The main objectives of these reporting regimes are to increase transparency in the derivatives and Securities Financing Transaction (SFT) markets and boost the ability of European authorities to monitor systemic and financial stability risks. This DQR aims to provide an overview of the current state of play under the two reporting regimes, while also providing insights into the ongoing efforts made by National Competent Authorities (NCAs) and ESMA to improve data quality.

EMIR Reporting Trends and Data Quality

Key trends in data reporting

In the DQR, ESMA presented the key trends for 2020, showing how both the COVID-19 pandemic and Brexit impacted EMIR reporting trends through increased market volatility and volume shifts.

Examining submissions by contract type, ESMA identified that there was a significant decline in the number of Futures contracts reported. In contrast, CFDs and Options almost doubled in volume.

Concerning the data inflation issues, ESMA monitored the accuracy of TR regulatory reports. Several issues were identified, which led an increase in the number of open contracts. For instance, ESMA identified how misreporting by a single EU counterparty inflated the number of reports. Furthermore, ESMA highlighted how crucial it is for the counterparties to report in line with its regulatory expectations and that misreporting could undermine the economic and financial stability analysis performed by data users.

Data completeness, timeliness and availability

The DQR has revealed many issues in the data and presented some of the findings the NCAs discovered during their reviews and investigations.

Below we highlight those areas market participants and NCAs should focus on when assessing data completeness, timeliness and availability:

  • Coordinated Universal Time (UTC) is not converted to local time.

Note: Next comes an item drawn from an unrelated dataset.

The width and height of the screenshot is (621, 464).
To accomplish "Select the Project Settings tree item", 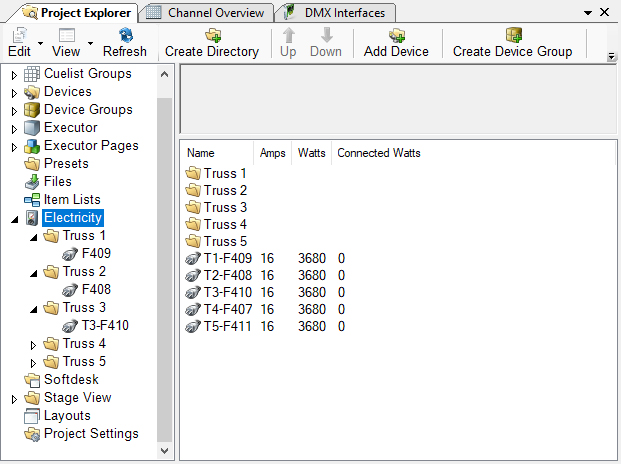I will point(91,434).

This leads to records being wrongly classified as “Late Reporting” due to UTC vs. local time discrepancies.
  • An increase in late reporting with around 7% of daily submissions arriving late in early 2021.
  • Non-reported derivatives (derivatives that should have been reported to a TR by EU counterparties but were not).
  • Non-reporting of valuations, with a significant portion of open derivatives subject to daily valuations, either did not receive updates for several years or had valuation timestamps in the future.

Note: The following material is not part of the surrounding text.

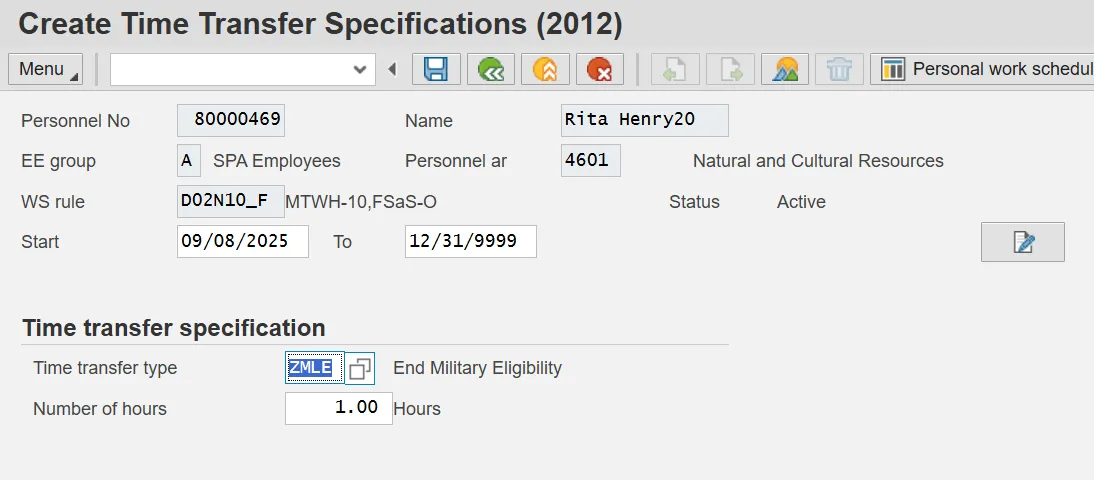This screenshot has width=1094, height=480.
Task: Click the Overview mountain icon
Action: [785, 69]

Data accuracy and adhering to format and content

Based on the rejection statistics provided by TRs, a low rejection rate was identified, dropping to 12% from a peak of 40%. At the same time, the average number or errors per submission was 2. More specifically, the fields that most commonly failed the validation process were the strike price, strike price notation, underlying identification type, fixed and floating rate, collateral portfolio and commodity details.

Data integrity and reconciliation

The need to reconcile the data stems from the dual-sided reporting obligation. As such, data reconciliation is one of the key processes by which to assess data quality under EMIR. This process is split into two distinct phases: pairing and matching.

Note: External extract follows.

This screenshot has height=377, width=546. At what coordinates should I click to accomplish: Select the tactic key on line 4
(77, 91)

ESMA highlighted that, historically, the pairing was problematic. Although it increased by the end of 2020, it remained very low considering that successful pairing requires counterparty agreement on only three fields (reporting counterparty ID, ID of the other counterparty, and trade ID). ESMA underlined several reasons for the lack of pairing, including non-reporting, disagreement on the generation of trade ID, or the position vs. trade level reporting.

Furthermore, given that both counterparties are expected to agree on the details to be reported to TRs for reconciliation purposes, ESMA anticipated that the number of derivatives reported from both counterparties would be the same. Nevertheless, this was not the case, as this was inhibited by the lack of agreement on fundamental aspects such as the number of derivatives that were concluded with each other.

SFTR Reporting Trends and Data Quality

Due to the relatively short time since reporting went live, the DQR focused primarily on providing an initial overview of the data reporting landscape and TR rejection rates for counterparty submissions.

While the TR rejection rate was elevated in the initial weeks after reporting came into effect, it has declined significantly since then, which indicates that TRs and counterparties are becoming increasingly familiar with the reporting process.

Reporting of SFTs showed an increasing trend since Brexit, when there was a steep drop in the number of reporting counterparties. The vast majority of reported SFTs were securities lending and borrowing transactions and repurchase agreements where 90% of them were reported by investment firms and credit institutions.